The husband of a woman accused of murdering her elderly mother was shocked and confused after learning his wife had put drugs in her food, a New South Wales court has heard.

Barbara Eckersley, 68, is on trial in the NSW supreme court for allegedly murdering her mother, the famed environmentalist Dr Mary White, at an aged care home in August 2018.

Eckersley denies murdering her mother who had severe dementia and other health conditions.

White, 92, moved from a granny flat in her daughter’s backyard to the aged care home in Bundanoon after suffering a severe stroke in 2016. She was paralysed on the right side of her body and, at the time of her death, was incontinent, non-verbal and needed full-time care.

Eckersley was frustrated at the care provided to her mother and planned to move White to a nursing home in Coffs Harbour in the week she died, the court heard on Wednesday.

White died on 5 August when Eckersley and her husband, Richard, were visiting.

Richard Eckersley said it was the shock of his life when days later his wife told him she had put a drug known as “green dream” – a barbiturate – into her mother’s food on the day she died. “I just couldn’t believe it,” he told the court in Goulburn.

Richard Eckersley said he had wanted to wait until White’s toxicology report but his wife was adamant about going to the police. After telling them she had put drugs in her mother’s meal, Eckersley was told she would be charged with murder.

Her lawyer, Kieran Ginges, said the defence would dispute the drugs were the significant cause of White’s death. She had a range of health problems including a heart condition and thrombosis, Ginges told the court.

“She could have died at any time,” the lawyer said.

Eckersley had the drugs left over from her time working as a wildlife carer in Canberra about two decades earlier, the court was told. They were used to euthanise native animals.

She added a small amount to her mother’s food thinking she would go to sleep, not that it would kill her, Ginges said.
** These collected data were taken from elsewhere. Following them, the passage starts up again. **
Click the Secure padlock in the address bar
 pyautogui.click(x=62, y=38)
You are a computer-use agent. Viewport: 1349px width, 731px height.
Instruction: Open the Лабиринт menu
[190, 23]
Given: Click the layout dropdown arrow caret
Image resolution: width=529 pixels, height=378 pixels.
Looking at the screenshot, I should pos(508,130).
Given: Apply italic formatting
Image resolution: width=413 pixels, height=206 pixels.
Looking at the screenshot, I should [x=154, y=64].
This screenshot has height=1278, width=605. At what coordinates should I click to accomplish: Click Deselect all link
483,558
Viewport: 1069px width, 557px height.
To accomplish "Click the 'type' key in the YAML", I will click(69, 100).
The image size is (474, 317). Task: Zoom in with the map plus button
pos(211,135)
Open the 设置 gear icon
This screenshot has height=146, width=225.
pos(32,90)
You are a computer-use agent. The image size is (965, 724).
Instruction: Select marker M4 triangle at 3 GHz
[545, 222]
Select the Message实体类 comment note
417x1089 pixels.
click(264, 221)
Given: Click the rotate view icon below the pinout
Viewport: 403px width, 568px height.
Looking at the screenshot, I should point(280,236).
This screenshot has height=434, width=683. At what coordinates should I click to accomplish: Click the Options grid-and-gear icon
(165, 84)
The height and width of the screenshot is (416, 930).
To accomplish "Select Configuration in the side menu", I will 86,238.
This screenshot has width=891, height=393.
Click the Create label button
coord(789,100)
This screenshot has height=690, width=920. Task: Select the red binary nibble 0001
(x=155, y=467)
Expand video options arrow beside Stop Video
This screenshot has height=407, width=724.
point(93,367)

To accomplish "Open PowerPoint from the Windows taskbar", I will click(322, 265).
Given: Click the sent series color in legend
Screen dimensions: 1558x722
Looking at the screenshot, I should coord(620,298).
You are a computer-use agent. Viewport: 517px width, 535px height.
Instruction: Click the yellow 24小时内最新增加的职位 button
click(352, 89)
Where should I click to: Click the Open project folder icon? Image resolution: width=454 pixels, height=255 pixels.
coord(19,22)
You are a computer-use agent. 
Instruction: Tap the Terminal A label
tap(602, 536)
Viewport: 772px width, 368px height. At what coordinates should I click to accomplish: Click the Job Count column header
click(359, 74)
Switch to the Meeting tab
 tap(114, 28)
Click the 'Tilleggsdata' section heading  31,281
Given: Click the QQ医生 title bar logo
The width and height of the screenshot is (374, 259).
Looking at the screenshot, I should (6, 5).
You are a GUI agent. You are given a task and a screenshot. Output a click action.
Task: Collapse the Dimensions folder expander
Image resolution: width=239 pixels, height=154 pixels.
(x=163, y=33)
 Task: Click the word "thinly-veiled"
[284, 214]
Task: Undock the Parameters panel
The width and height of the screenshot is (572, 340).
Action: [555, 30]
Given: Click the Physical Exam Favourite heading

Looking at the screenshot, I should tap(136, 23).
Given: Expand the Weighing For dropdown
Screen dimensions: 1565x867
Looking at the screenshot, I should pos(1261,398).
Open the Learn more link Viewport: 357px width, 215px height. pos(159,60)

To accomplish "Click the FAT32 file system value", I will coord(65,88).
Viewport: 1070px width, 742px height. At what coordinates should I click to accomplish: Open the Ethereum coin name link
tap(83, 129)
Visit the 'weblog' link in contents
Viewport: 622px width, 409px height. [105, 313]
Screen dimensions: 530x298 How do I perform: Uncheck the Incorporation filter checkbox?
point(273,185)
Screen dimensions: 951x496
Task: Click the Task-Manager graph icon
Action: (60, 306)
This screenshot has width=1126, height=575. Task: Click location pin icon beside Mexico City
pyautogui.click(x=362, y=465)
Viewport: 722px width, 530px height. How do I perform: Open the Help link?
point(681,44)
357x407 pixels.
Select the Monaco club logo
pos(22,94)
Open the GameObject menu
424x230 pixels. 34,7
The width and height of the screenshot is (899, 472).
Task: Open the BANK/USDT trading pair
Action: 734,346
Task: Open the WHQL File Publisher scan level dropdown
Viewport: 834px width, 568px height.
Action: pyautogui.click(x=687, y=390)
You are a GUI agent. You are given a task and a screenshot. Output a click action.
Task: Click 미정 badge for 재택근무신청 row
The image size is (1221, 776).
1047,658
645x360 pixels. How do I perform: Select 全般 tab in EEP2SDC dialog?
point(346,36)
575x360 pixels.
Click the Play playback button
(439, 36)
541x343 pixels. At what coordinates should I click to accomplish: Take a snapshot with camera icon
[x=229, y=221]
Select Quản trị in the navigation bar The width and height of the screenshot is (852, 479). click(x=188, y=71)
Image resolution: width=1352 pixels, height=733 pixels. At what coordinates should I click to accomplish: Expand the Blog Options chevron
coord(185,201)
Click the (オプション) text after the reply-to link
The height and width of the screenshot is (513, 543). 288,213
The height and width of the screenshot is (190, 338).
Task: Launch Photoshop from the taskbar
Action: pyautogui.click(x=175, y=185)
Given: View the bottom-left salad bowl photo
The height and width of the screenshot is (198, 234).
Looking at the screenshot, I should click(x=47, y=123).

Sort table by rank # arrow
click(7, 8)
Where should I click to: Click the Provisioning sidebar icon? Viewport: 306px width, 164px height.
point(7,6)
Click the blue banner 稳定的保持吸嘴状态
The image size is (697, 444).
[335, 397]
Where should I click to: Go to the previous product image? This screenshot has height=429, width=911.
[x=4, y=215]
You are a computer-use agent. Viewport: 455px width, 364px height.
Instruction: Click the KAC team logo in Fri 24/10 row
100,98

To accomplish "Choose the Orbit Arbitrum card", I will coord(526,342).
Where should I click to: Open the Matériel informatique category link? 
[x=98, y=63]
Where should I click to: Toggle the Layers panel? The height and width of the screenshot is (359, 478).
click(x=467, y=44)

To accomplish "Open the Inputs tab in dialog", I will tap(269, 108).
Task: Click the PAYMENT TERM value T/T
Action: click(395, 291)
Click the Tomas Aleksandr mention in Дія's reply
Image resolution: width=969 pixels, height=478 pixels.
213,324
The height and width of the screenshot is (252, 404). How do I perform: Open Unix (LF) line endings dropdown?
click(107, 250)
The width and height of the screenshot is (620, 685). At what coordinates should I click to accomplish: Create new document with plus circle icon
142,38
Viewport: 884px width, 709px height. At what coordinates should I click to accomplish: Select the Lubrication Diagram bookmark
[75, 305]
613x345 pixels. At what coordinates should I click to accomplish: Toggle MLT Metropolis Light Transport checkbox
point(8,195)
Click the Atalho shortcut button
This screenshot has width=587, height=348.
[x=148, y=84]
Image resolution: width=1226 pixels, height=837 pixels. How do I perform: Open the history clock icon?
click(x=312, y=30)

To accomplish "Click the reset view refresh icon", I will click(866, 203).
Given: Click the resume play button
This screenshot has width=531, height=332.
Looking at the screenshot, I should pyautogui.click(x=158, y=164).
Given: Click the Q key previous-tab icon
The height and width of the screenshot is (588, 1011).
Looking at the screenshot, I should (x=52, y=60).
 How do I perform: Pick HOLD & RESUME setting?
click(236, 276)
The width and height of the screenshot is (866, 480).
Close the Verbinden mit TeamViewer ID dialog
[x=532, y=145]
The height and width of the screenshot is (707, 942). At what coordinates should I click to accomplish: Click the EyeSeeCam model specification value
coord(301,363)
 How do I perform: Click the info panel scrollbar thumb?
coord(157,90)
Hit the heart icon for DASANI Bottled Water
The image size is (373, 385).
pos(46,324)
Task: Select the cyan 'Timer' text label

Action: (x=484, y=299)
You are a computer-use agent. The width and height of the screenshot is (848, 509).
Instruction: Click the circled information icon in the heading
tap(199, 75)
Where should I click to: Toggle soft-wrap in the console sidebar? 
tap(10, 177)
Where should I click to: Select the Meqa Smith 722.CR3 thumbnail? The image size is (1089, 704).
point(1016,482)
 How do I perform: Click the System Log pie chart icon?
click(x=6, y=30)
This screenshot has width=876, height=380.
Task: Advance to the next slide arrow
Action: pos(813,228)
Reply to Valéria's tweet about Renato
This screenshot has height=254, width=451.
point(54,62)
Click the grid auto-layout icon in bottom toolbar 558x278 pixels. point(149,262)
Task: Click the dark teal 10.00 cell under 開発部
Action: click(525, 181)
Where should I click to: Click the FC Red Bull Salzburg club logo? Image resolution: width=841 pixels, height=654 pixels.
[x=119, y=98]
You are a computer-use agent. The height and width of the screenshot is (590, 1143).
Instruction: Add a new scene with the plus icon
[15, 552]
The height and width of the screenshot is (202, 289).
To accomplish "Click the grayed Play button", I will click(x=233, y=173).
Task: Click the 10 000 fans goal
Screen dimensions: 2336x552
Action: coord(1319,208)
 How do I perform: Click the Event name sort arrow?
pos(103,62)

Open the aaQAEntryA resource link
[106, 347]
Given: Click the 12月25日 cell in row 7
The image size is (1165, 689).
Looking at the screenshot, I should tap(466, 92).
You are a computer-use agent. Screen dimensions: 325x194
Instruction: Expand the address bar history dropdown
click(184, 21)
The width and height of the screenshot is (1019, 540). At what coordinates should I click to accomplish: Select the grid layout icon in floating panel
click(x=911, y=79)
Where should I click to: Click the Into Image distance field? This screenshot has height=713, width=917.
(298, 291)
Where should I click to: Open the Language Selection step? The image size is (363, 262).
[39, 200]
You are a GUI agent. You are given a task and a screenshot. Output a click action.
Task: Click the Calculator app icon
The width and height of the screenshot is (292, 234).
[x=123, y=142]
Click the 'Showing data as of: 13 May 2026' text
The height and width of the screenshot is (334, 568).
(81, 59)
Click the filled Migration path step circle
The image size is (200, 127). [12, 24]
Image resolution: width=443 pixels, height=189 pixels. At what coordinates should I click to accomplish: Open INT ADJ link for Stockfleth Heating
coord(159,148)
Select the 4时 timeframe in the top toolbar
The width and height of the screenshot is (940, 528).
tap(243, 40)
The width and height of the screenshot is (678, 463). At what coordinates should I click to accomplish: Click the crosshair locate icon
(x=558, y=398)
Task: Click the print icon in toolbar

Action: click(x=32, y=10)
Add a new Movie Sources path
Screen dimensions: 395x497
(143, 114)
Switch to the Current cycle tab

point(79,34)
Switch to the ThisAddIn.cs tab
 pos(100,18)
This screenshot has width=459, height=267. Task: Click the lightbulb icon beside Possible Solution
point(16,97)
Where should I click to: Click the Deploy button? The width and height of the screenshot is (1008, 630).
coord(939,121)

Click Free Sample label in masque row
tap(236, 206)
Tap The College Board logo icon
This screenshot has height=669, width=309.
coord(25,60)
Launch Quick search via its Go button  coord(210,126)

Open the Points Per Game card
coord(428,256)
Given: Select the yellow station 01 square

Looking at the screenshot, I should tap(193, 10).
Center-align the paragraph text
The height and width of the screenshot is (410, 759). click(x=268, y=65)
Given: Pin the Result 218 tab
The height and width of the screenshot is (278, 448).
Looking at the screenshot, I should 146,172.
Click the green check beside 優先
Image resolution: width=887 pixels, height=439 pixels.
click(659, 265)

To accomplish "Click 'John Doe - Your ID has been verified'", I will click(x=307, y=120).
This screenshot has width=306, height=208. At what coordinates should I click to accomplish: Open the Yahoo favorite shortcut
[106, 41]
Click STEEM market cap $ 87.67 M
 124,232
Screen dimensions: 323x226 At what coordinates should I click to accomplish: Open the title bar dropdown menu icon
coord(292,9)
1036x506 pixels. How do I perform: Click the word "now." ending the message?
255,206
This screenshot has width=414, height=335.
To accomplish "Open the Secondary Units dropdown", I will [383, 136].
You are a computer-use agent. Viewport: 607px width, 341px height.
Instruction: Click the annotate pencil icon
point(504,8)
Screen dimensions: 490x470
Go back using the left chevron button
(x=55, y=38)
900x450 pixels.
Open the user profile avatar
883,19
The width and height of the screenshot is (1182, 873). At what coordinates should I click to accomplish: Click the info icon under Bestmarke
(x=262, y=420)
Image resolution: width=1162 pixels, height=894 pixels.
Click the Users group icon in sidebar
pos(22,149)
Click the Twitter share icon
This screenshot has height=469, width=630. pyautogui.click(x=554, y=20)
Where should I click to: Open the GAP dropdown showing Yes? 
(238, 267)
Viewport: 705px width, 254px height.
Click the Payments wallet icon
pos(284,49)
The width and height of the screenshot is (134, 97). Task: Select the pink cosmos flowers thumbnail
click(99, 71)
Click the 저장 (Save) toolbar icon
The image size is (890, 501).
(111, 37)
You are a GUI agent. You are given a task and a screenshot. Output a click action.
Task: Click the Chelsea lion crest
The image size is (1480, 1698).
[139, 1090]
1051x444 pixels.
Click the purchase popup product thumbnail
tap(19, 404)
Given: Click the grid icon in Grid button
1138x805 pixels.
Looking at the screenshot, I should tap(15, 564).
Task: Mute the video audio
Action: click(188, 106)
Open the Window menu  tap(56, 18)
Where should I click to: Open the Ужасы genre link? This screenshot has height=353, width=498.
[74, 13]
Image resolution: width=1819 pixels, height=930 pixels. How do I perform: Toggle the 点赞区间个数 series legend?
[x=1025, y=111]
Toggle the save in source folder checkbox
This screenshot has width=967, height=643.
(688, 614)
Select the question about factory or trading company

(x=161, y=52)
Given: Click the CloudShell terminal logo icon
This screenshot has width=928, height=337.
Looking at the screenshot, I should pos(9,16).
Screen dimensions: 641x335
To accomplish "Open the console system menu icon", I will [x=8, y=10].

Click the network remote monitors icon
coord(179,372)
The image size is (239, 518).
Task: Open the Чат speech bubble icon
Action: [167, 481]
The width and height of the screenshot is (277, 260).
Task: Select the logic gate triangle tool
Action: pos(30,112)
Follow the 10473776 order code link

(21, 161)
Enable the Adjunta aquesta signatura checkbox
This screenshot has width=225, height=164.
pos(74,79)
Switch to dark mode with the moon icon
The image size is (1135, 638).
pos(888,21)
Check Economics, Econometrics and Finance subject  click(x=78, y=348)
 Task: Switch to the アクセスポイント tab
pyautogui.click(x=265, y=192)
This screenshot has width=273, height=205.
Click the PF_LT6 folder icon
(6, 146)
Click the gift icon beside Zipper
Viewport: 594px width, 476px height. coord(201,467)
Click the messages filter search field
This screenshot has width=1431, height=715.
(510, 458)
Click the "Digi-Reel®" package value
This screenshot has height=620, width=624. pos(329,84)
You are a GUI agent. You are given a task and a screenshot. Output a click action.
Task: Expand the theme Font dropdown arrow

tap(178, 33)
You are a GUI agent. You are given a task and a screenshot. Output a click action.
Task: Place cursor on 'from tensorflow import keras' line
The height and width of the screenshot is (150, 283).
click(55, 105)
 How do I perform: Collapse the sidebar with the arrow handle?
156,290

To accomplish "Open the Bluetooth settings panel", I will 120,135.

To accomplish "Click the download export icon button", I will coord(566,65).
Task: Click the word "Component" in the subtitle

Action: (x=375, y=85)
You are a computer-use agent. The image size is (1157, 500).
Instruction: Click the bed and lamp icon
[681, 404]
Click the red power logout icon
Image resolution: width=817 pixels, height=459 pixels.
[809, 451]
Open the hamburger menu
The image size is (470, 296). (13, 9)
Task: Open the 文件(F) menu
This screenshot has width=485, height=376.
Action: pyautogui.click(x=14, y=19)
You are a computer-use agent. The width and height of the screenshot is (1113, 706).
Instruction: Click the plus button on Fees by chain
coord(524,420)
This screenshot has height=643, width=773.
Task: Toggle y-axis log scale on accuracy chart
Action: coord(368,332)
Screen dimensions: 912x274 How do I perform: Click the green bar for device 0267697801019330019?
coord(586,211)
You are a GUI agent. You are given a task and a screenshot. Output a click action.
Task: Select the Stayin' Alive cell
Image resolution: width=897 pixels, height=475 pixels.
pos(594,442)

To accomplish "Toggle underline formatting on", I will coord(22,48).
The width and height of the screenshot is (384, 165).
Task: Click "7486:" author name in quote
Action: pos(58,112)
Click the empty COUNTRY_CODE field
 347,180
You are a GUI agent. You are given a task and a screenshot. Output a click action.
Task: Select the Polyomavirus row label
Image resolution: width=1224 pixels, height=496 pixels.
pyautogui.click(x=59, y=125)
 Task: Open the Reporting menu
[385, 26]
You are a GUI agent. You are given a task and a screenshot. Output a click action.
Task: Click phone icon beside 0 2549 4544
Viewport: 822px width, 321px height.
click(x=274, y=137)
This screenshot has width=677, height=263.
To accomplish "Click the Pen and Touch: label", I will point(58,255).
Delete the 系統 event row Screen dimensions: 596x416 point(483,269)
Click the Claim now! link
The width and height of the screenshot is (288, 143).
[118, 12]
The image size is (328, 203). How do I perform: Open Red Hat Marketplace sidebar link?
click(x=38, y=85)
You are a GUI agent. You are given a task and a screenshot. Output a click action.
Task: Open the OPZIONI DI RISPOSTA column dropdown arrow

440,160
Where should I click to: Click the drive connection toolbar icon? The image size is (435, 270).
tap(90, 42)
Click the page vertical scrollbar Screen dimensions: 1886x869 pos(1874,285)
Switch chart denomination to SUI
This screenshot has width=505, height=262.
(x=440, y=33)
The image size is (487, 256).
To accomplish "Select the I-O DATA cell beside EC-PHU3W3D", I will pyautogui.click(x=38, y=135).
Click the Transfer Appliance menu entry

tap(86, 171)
The crown prosecutor, Paul Kerr, said murder was usually associated with violence, mayhem, anger, revenge and jealousy. He said these words did not apply to Eckersley who he described as a loving, caring and compassionate daughter who did what she had out of love.

Kerr told the jury they might feel sympathy for Eckersley throughout the trial. “It would be strange if you did not,” he said, but added she had no lawful excuse for her actions.